Don't get me wrong, the University is not some sort of death-camp that literally spends most of it's time draining the most enjoyment out of my life that it can....But, the University has not done anything to benefit me either, or so it feels.
Part of me does not even know why I am writing this because I already know the answer that could solve my immediate dissatisfaction with this place.. And, that answer is to stop trying to run from where I already am, and to enjoy my opportunities to the best of my abilities.
I sincerely believe that there is no situation too great or too small that cannot be enjoyed if there is the will and desire to find some sort of enjoyment within it. It is not as if being at this that I do not see ways for me to enjoy being here cause there are about 4,000 other students who seem to be having the time of their lives on the same campus as me. If I really pressed in to the school, got involved more, reached out to some more friends and just spent more time enjoying my time in college rather than analyzing my dissatisfaction in college I probably would have more fun!
I keep trying to run away. And, since you're probably wondering right about now "what's he even 'dissatisfied' about", I'll tell you -- but they are just miniscule things in the grand scheme of what I truly need to enjoy life. The things that bug me about Southeastern are it's 35 mandatory chapel credits, which didn't seem like much at the beginning of the semester since there are 90 chapels, but to be honest sometimes I just don't feel like waking up early in the morning to go - sue me.
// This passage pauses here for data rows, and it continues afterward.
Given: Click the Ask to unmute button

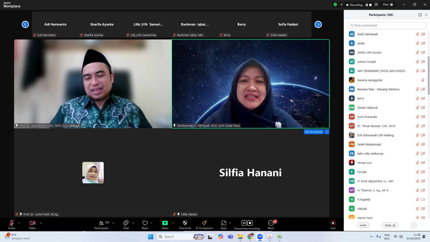Looking at the screenshot, I should tap(314, 132).
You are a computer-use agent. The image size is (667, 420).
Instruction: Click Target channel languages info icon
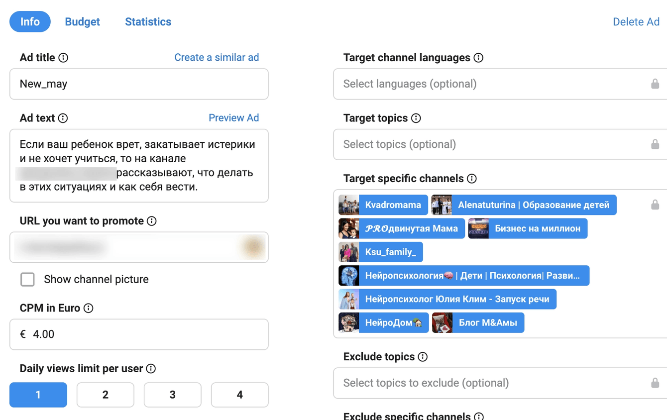click(x=478, y=58)
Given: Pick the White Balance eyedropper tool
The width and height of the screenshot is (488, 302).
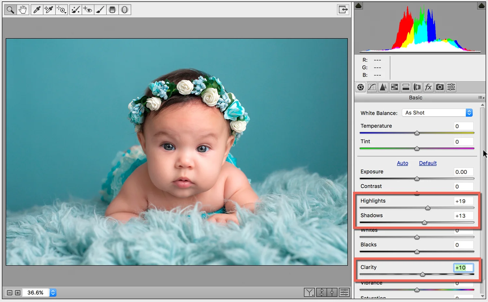Looking at the screenshot, I should click(36, 9).
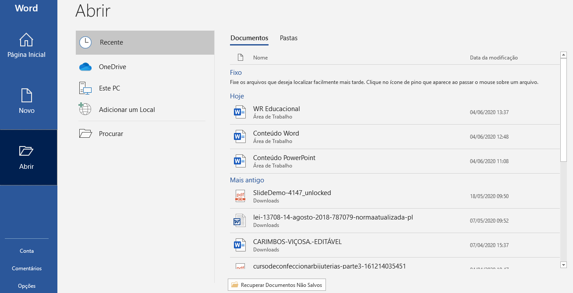Click the scroll up arrow of file list
The image size is (573, 293).
[x=564, y=55]
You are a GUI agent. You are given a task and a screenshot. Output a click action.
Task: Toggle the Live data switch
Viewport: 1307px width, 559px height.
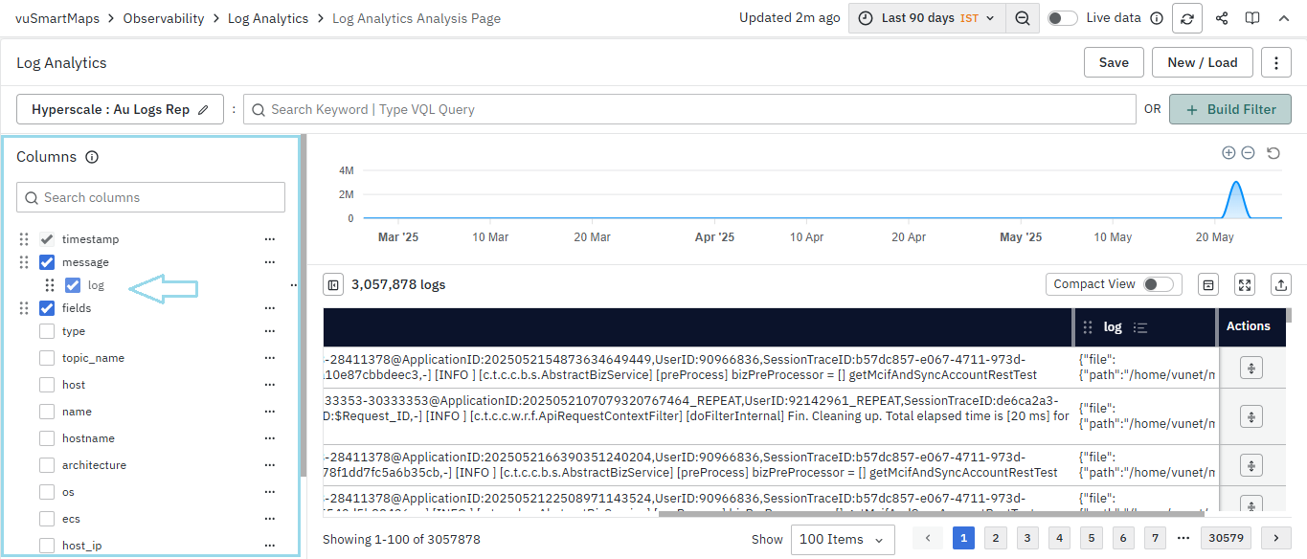coord(1062,18)
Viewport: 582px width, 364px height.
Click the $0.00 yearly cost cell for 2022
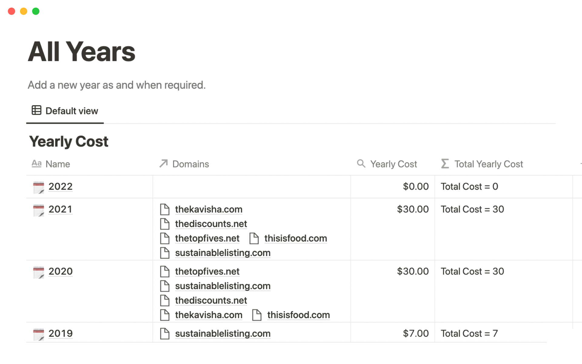[415, 187]
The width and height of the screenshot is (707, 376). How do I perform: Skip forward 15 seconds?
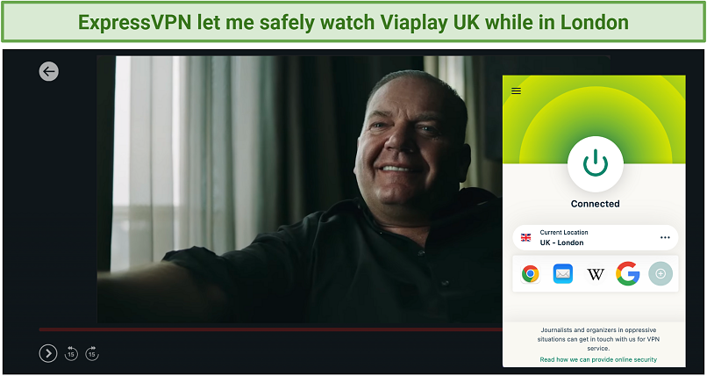click(92, 353)
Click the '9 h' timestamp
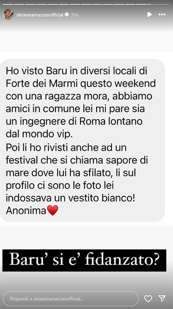 (75, 15)
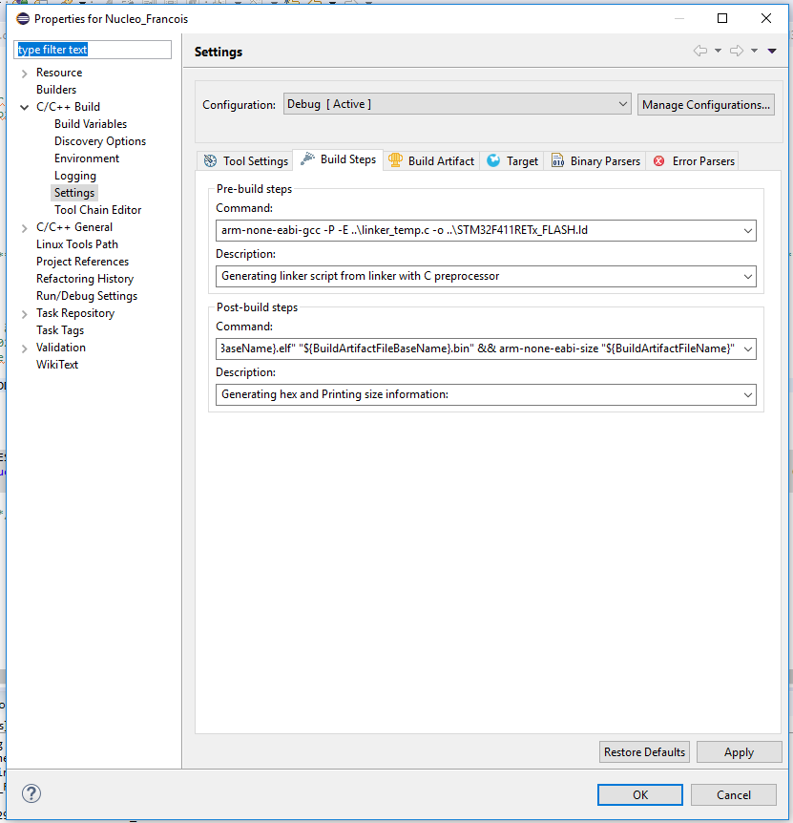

I don't like (personally) that if I am going to go to a Christian University that I don't feel as if I am being fed enough - I feel a lot of college students getting emotional but sometimes I don't feel like I am being fed enough in the chapels and bible-based classes (It's probably due to my pride problem and/or my difference in theological beliefs I'm more reformed in a pentecostal school, but either way the pure love of Christ should drive me to be humble and ready to grow). I don't like how the school spirit here is like my butt. I don't like how we can't throw a dance party on campus without the school thinking there is sex and alcohol involved, and I don't like how every weekend most people on campus decide to go home and the campus is empty with nothing to do.
But, now that I have finished complaining like I little three-year-old, I must be honest even with all these things going on I don't think I should be completely annoyed. I think there should be ways for me to find ways to be fed! Find ways for me to enjoy some more school spirit! Find ways to dance and party on my own time! Because, in the end I just feel like all I am trying to do is run away from the place where I know I was called to be, simply because I am here.
So why not make the best of it? I am blessed beyond comparison to even be able to attend College! I'll need some prayer for this and I'll definitely need some humility, but I think I can enjoy my school year! I know I can, and so I will do my best to find ways to enjoy it! I'll keep you all updated! Sorry for the rant, it's 3 am and I took a nap at 10 pm til midnight so my brain kind of exploded on me just now. To be honest I'm not even sure if half of this post even followed a logical pattern of thought.....it is what it is though.
(I write this not to put down Southeastern University, but rather to put down stubborn and prideful self in order that I might be able to enjoy the place that God has put me for now. I hope that this message does not offend anyone, this is just my personal belief towards things!)